Certaines vies de saint Valentin évoquent bien des miracles, guérisons diverses, en particulier celle d’une jeune fille aveugle ou de difformités diverses, mais il n’est pas question d’épilepsie, la maladie aux multiples noms , le haut mal ou le mal caduc, das fallende Weh, die fallende Sucht, die Fallsucht… le mal qui fait choir, qui provoque la chute, en référence à l’un des symptômes fréquents de la maladie.
En 1516 Marthin Luther donne l’explication suivante à cette relation entre le nom Valentin et l’épilepsie:
"...zum dritten haben sie St. Valentin der fallenden Sucht zum Patron gesetzt, nun liest man ja nichts in seiner Legende, daß er mit dieser Krankheit zu thun gehabt; drum wollte ich schier wetten, St.

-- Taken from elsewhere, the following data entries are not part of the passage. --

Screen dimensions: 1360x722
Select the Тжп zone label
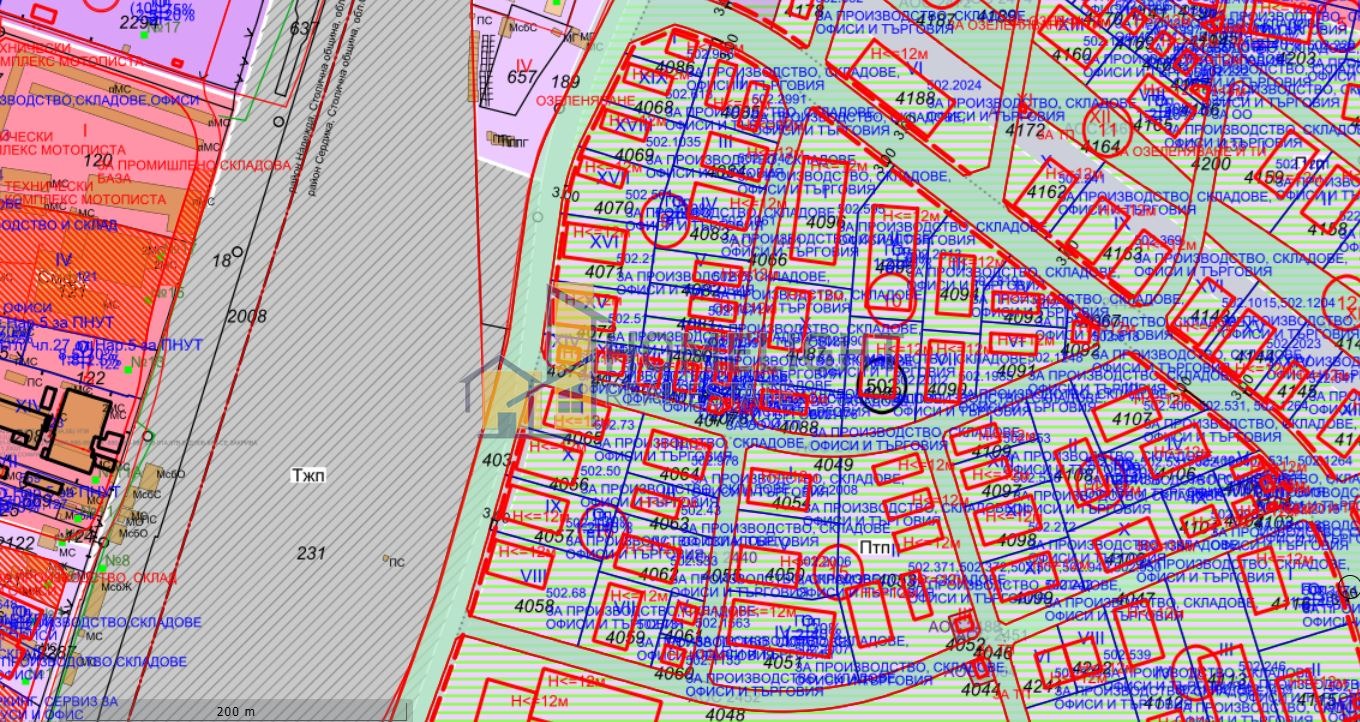coord(308,474)
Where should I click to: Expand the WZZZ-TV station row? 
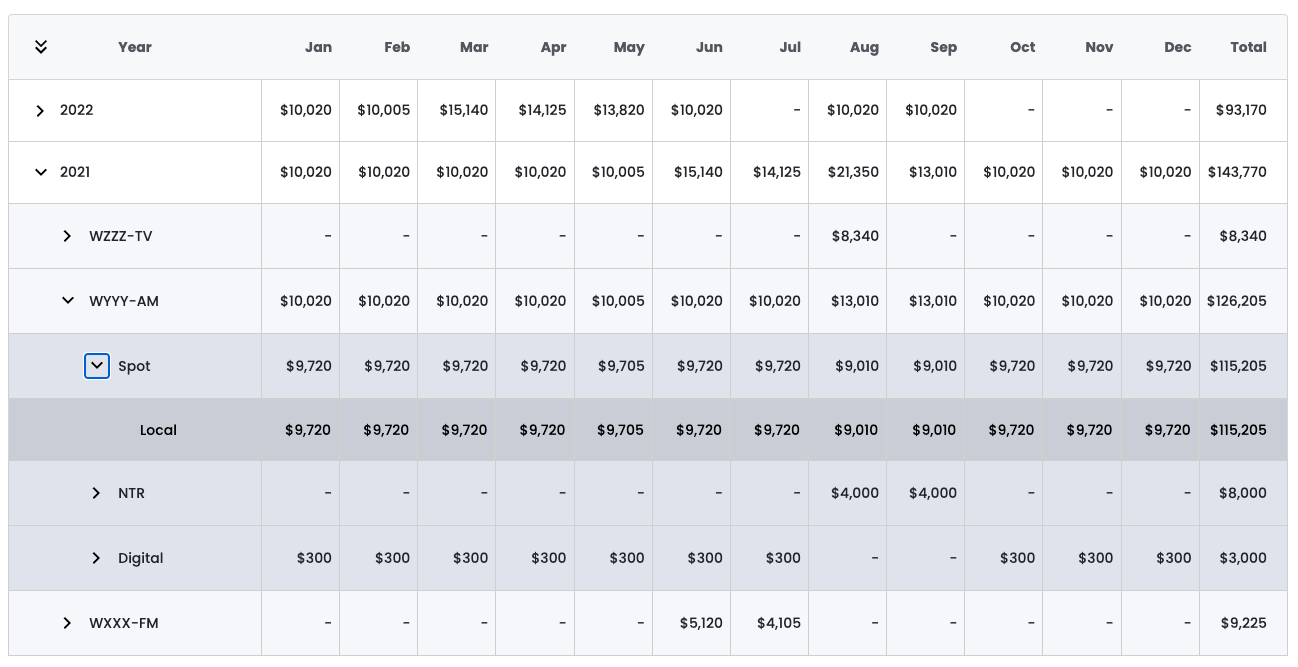coord(67,236)
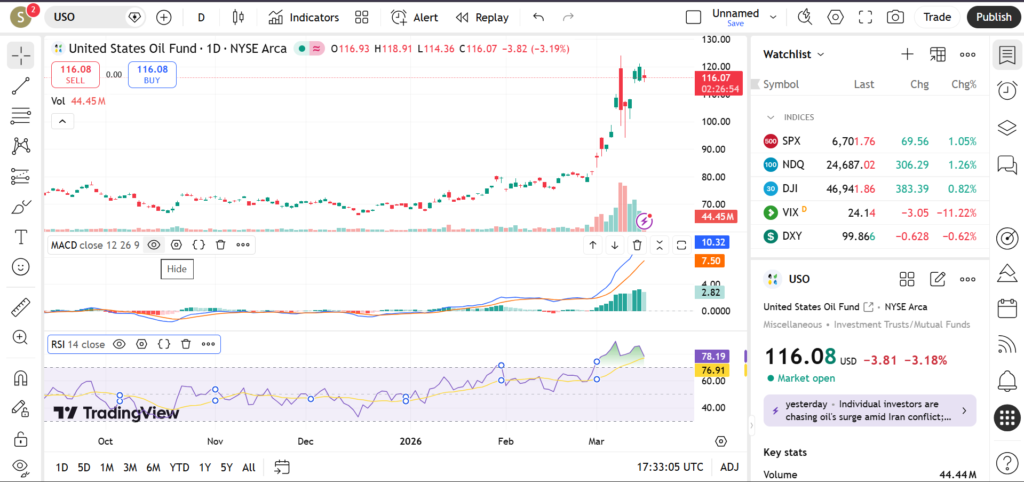Click the Publish button
Viewport: 1024px width, 482px height.
coord(993,17)
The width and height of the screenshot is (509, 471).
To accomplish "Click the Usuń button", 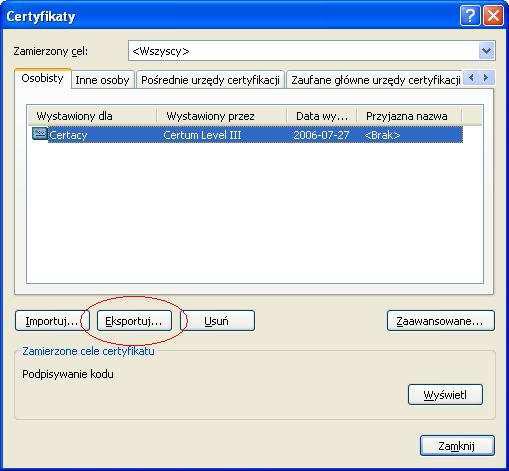I will [x=217, y=321].
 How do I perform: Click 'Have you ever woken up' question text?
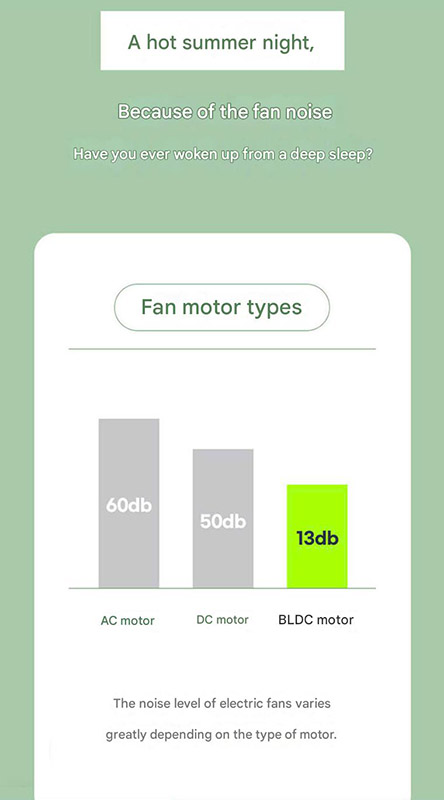pyautogui.click(x=223, y=154)
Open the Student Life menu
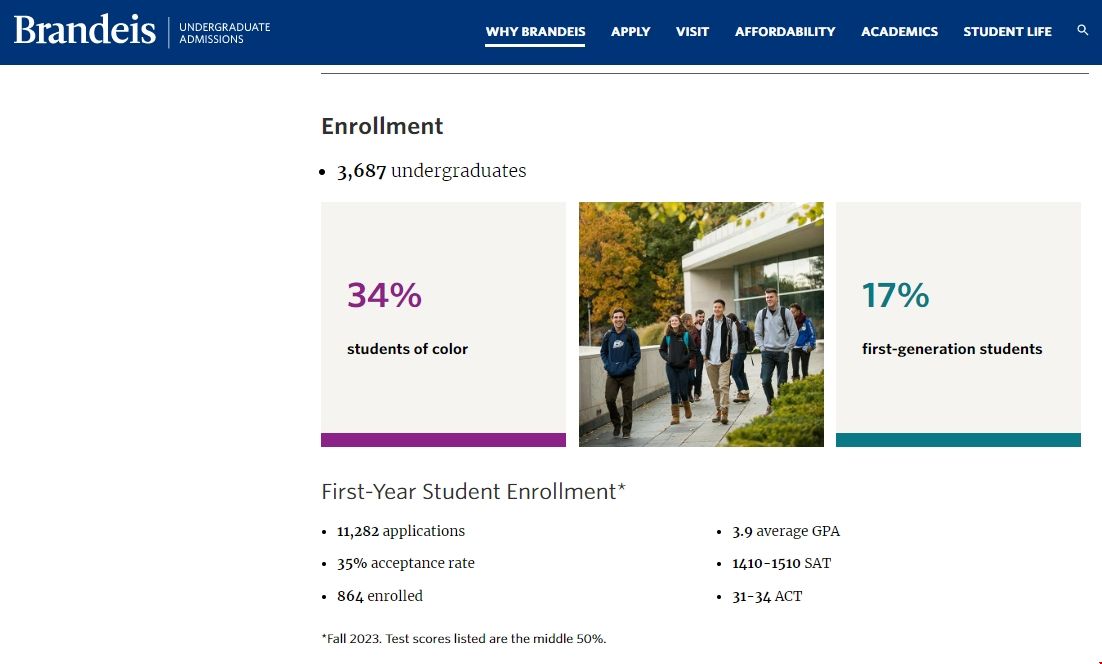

Valentin komme zu der Ehre bloß des Namens halben, da sein Name und das deutsche Wort fallen gleich lauten..."
Selon Luther, Valentin avait été instauré patron des épileptiques alors que rien dans sa vie ne justifiait ce titre, à cause uniquement de son nom : en allemand, la consonne V initiale de Valentin se prononce F, et le nom populaire de Valentin, Veltin en allemand, se dit donc Feltin, comme fällt hin, qui signifie qui tombe… C’est donc à cette analogie que saint Valentin doit d’être devenu le saint patron des épileptiques, de ceux que leur maladie fait tomber (fallen), une explication communément admise aujourd’hui.
Saint Valentin, sur la carte de Sebastian Münster
Nous reviendrons dans des articles ultérieurs sur la légende de la fondation du prieuré de saint Valentin racontée par Materne Berler et sur son histoire, étayée elle, par des documents d'archives, depuis sa fondation jusqu’à sa disparition peu après la Révolution.